Through-Tubing Rotary Drilling (TTRD) is a slim-hole sidetracking technique successfully employed from North Sea platforms to economically access marginal targets in mature fields from existing wellbores. TTRD typically uses 2–7/8" standard production tubing with high-torque threaded connections, run from the standard platform drilling rig, to drill-out through the existing completion via whipstock.

TTRD sidetracks in the North Sea have been less than 3500 feet in length, and completed with 2–7/8" or 3–1/2" flush-jointed liners. As a contingency, the 2–7/8" drillstring can be cemented in place as a liner.

Since

  1. TTRD does not require the mobilization of specialized equipment, and

  2. the drillstring may be rotated to reduce differential sticking and improve cuttings returns, and

  3. the drillstring will tolerate high overpulls, TTRD has proven consistently more economical than Coiled Tubing Drilling (CTD) in similar applications.

The objective of this paper is to review and discuss string design and applications issues for Through-Tubing Rotary Drilling. Topics will include:

  • Drill-Floor Handling Issues

  • Drilling Torque and Over-Torque

  • Downhole OD Wear of Tubing Upsets

  • Fluid Dynamics, especially Equivalent Circulating Density (ECD) Issues

  • Hole Cleaning

  • Fatigue Life Estimation

  • Repeated Make & Breaks with Production Tubing

  • Subsequent Use of the Drill String as Production Tubing

  • Cementing and Completions

Overview of Through-Tubing Drilling (TRD)

Through-Tubing Drilling (TRD) is a slim-hole side-tracking technique currently used on offshore wells to inexpensively drill marginal targets with a KOP in the existing production liner or completion tubing, usually with the goal of prolonging the economic life of a mature field. TRD eliminates the need to recover completion tubulars to perform a sidetrack.
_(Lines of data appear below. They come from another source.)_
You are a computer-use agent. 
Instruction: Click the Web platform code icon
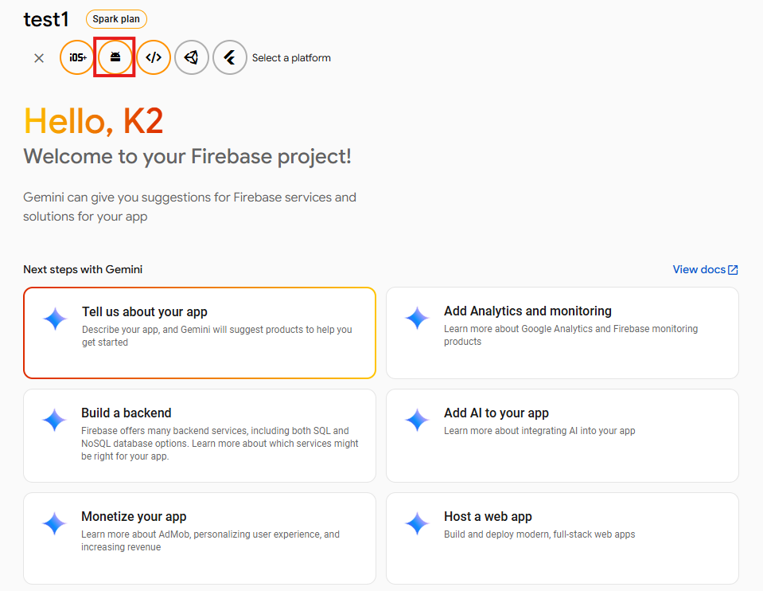pyautogui.click(x=154, y=57)
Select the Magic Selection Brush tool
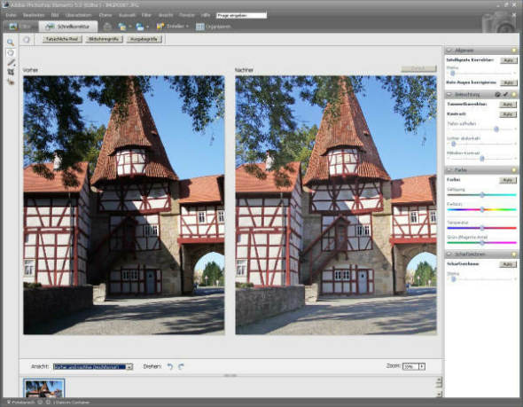This screenshot has width=523, height=407. pos(11,62)
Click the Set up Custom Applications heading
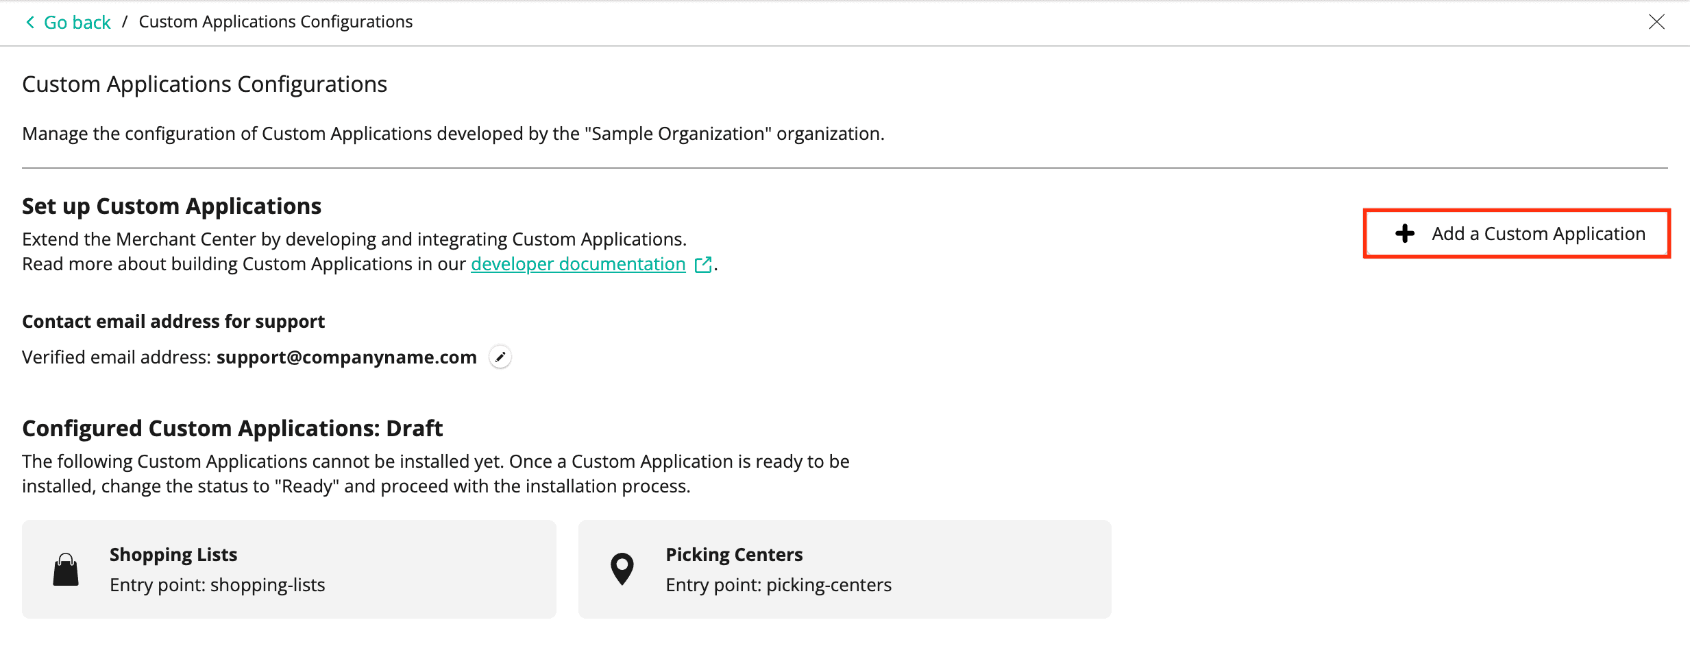This screenshot has height=655, width=1690. [x=171, y=206]
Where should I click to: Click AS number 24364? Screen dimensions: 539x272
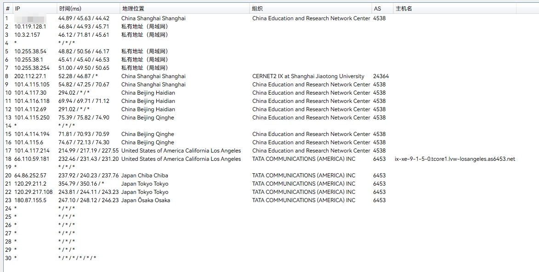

There are two versions of Through-Tubing Drilling: Coiled-Tubing Drilling (CTD) and Through-Tubing Rotary Drilling (TTRD) using production tubing or slender drillpipe as the workstring. CTD has a generally-accepted drilling envelope of about 2500 feet from the whipstock (usually limited by sliding friction), while the envelope for TTRD is generally accepted to be about 3500 feet from KOP.
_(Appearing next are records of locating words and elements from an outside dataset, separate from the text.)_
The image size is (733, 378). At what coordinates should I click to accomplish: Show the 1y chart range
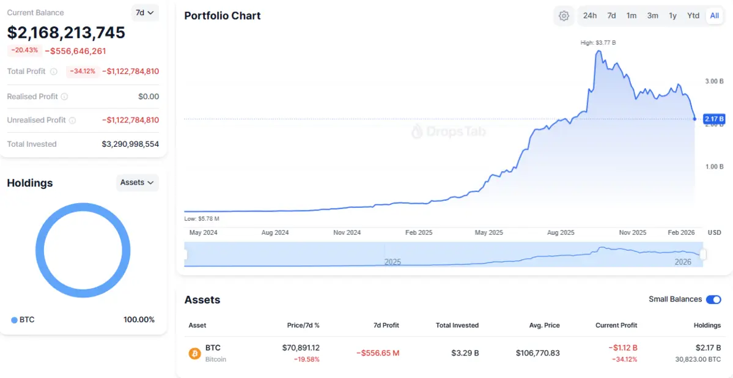tap(672, 16)
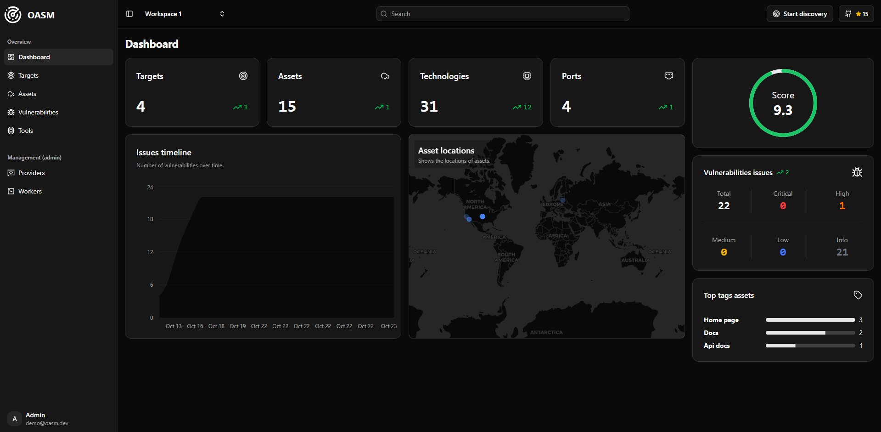Click the Vulnerabilities bug icon in sidebar

(11, 112)
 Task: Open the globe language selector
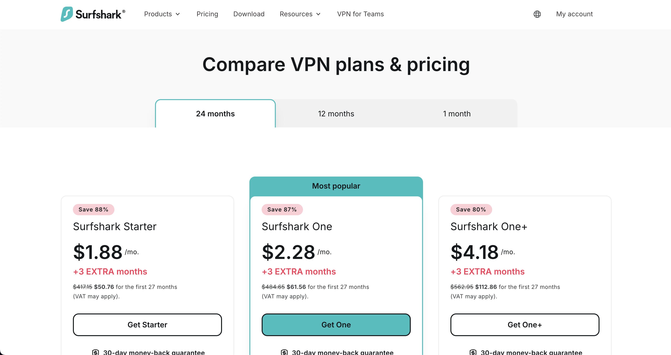click(x=537, y=14)
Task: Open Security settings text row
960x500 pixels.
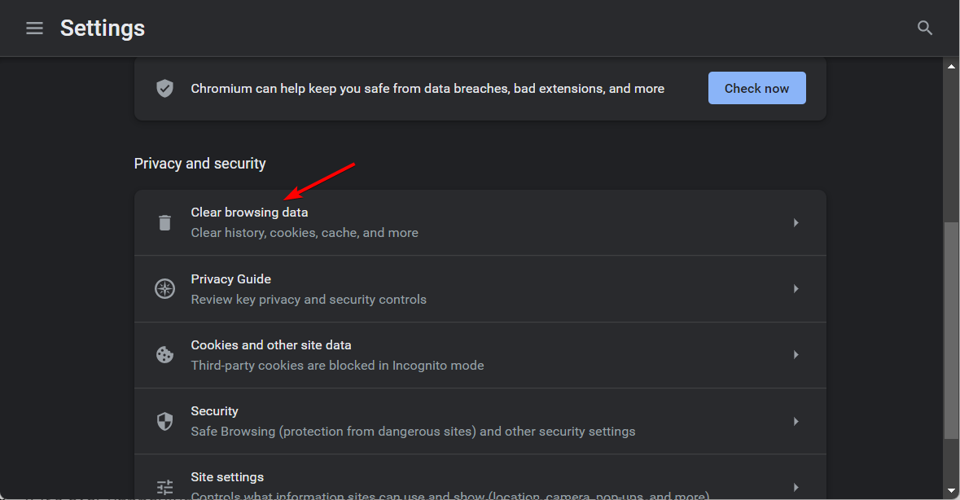Action: click(480, 421)
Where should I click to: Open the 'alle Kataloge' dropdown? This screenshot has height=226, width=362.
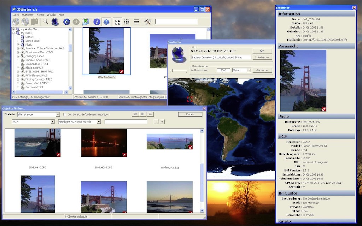click(x=58, y=114)
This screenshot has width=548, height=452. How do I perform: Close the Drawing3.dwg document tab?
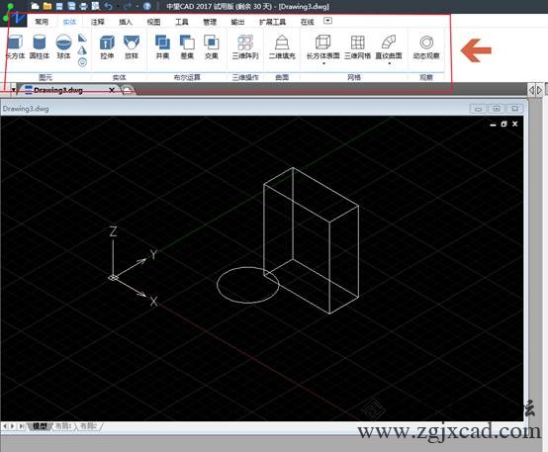[112, 90]
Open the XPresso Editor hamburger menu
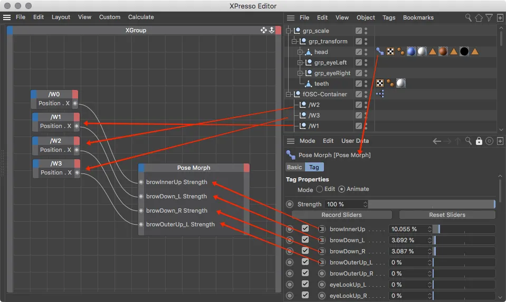506x302 pixels. [x=7, y=17]
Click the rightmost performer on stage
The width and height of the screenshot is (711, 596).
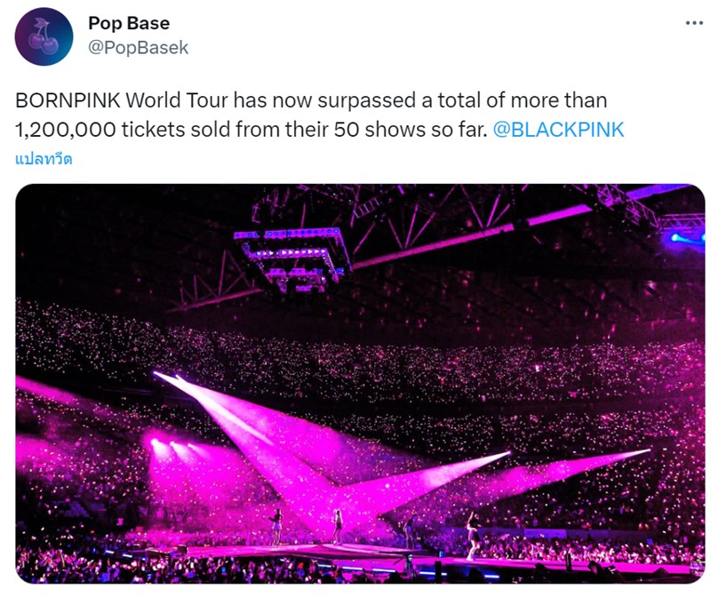click(x=474, y=535)
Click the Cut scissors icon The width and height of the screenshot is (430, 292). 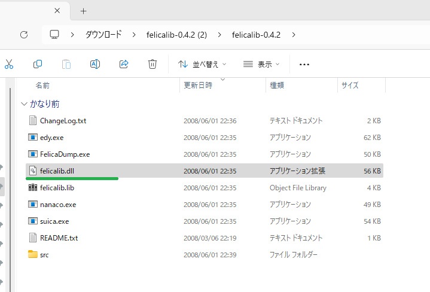pyautogui.click(x=9, y=64)
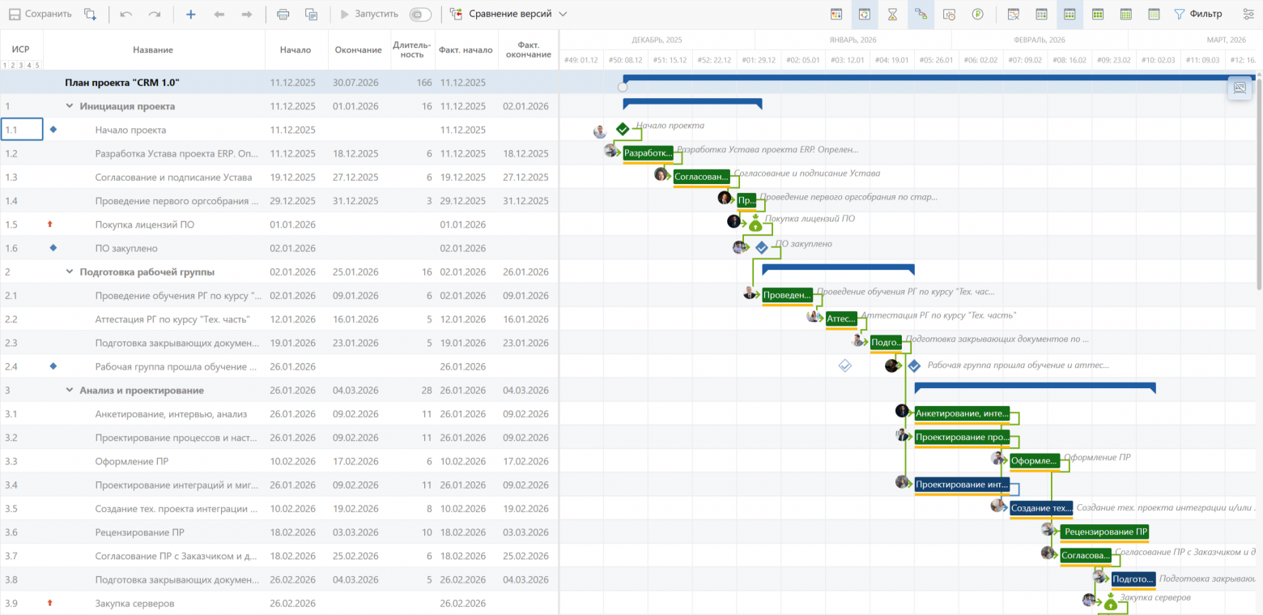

Both techniques typically use whipstocks within the existing completion, relatively simple BHAs with orienting tools and usually some simple form of LWD (e.g. resistivity and annular pressure measurement or APWD), and a PDM driving a bi-centered bit.
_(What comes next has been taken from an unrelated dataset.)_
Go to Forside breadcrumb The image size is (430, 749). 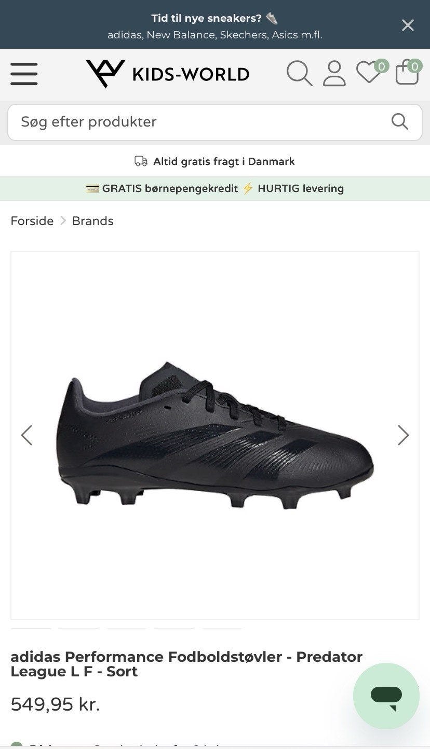click(x=32, y=220)
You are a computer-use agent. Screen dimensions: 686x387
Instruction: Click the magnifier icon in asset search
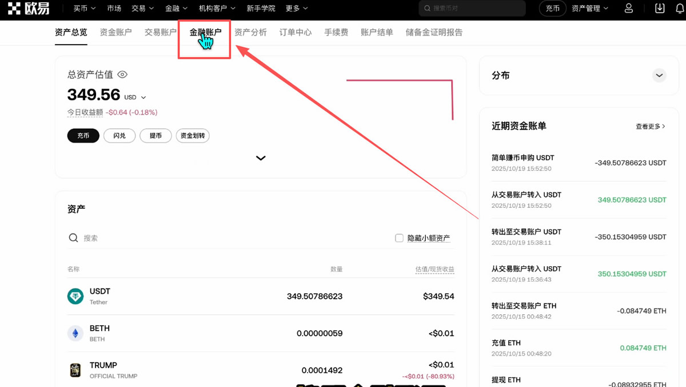pos(73,238)
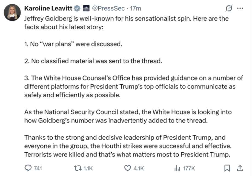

The selection of CTD versus TTRD is often an economic rather than technical decision, and a large body of knowledge has developed over the last few years concerning this economic decision (e.g. see Refs. 1–3 and 6).

Coiled Tubing Drilling (CTD)

Coiled Tubing Drilling is often the best alternative if:

  • The platform is not normally manned, has no resident main drilling rig, or the main drilling rig has been decommissioned.

  • The main rig is in operation, but is fully engaged in development drilling, so simultaneous operations are desirable.

  • Well plan calls for abandonment and setting whipstock on-line, or many round-trips are expected.

  • Differential sticking and hole cleaning risks are low.

  • CT drilling rig are locally available and easily mobilized (e.g. proper rig cranes available).

  • Real-time LWD is required (best done with e-line in CT), or the well must be drilled underbalanced.